__THE TASK__
Starting at the line that holds "Screen dimensions: 1568x657", set down each line through the end of the listing, exactly as written and with nothing added.

__AVAILABLE RECORDS__
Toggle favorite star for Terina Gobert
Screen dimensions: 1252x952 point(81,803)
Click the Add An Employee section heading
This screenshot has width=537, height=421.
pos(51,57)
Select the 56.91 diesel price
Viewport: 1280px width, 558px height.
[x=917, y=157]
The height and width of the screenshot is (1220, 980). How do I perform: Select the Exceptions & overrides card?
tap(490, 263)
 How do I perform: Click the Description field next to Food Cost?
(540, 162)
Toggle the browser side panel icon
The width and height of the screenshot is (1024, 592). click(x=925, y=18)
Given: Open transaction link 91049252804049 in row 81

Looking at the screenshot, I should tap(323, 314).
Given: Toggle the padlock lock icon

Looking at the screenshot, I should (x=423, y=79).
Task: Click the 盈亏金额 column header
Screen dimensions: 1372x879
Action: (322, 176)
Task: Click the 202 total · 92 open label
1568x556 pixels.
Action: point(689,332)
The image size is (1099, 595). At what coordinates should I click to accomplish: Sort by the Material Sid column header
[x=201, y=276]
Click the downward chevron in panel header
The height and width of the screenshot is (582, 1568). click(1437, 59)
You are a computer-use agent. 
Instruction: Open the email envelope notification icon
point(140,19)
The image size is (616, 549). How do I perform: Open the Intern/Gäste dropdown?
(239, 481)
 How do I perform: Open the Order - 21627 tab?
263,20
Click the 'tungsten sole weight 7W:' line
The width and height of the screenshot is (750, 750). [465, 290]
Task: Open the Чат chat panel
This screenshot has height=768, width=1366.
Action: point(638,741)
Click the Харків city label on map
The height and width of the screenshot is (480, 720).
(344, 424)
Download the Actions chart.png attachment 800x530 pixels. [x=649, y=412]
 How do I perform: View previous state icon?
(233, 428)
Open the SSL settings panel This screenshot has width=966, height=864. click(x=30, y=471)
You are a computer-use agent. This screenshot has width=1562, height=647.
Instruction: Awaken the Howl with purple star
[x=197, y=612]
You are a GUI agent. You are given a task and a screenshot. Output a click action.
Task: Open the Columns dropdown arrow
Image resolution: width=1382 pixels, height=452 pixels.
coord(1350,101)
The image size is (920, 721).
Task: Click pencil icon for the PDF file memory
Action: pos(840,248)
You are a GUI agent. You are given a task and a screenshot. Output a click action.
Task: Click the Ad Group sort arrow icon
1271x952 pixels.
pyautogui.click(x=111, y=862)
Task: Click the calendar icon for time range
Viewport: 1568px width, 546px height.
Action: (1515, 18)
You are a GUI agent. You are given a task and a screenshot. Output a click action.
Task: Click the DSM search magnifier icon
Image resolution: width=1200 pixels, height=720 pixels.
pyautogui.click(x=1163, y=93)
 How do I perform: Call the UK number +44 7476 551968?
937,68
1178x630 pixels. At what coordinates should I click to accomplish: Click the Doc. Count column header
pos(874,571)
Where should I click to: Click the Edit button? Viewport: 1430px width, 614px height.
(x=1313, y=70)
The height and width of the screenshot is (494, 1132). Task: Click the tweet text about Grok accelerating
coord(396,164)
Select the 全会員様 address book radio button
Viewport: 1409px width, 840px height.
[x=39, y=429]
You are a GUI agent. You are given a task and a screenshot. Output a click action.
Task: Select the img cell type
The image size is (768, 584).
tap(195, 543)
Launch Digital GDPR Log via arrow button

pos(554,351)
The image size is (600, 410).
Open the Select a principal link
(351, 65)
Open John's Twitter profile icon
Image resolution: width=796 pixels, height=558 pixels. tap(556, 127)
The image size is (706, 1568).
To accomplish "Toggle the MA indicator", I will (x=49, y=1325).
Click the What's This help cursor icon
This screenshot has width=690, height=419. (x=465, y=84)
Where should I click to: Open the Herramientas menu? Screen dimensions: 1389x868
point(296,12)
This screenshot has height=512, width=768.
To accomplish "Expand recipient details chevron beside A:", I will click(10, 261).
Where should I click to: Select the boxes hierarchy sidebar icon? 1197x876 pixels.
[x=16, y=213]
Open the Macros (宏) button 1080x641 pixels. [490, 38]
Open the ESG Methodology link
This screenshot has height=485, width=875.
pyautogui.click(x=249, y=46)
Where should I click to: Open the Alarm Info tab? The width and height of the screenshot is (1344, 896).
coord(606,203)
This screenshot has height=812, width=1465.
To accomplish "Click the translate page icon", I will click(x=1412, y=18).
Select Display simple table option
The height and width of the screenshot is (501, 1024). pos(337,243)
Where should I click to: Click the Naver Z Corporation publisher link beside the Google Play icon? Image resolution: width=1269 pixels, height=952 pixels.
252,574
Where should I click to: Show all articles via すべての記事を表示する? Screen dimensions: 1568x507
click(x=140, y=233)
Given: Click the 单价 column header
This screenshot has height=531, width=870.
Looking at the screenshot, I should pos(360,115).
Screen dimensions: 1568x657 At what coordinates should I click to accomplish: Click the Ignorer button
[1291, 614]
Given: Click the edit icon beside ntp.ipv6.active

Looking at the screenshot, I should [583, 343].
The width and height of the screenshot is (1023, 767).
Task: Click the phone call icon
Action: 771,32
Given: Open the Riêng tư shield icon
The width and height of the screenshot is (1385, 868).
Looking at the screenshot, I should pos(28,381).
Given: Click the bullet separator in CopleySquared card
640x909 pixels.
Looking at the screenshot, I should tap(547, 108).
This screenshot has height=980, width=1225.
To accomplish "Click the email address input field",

__RESPONSE__
Screen dimensions: 1568x657 At what coordinates should I click to accomplish: Click the Ignorer button
[1291, 614]
Given: Click the edit icon beside ntp.ipv6.active

Looking at the screenshot, I should [583, 343].
The width and height of the screenshot is (1023, 767).
Task: Click the phone call icon
Action: 771,32
Given: Open the Riêng tư shield icon
The width and height of the screenshot is (1385, 868).
Looking at the screenshot, I should pos(28,381).
Given: Click the bullet separator in CopleySquared card
640x909 pixels.
Looking at the screenshot, I should tap(547, 108).
This screenshot has height=980, width=1225.
To accomplish "Click the email address input field",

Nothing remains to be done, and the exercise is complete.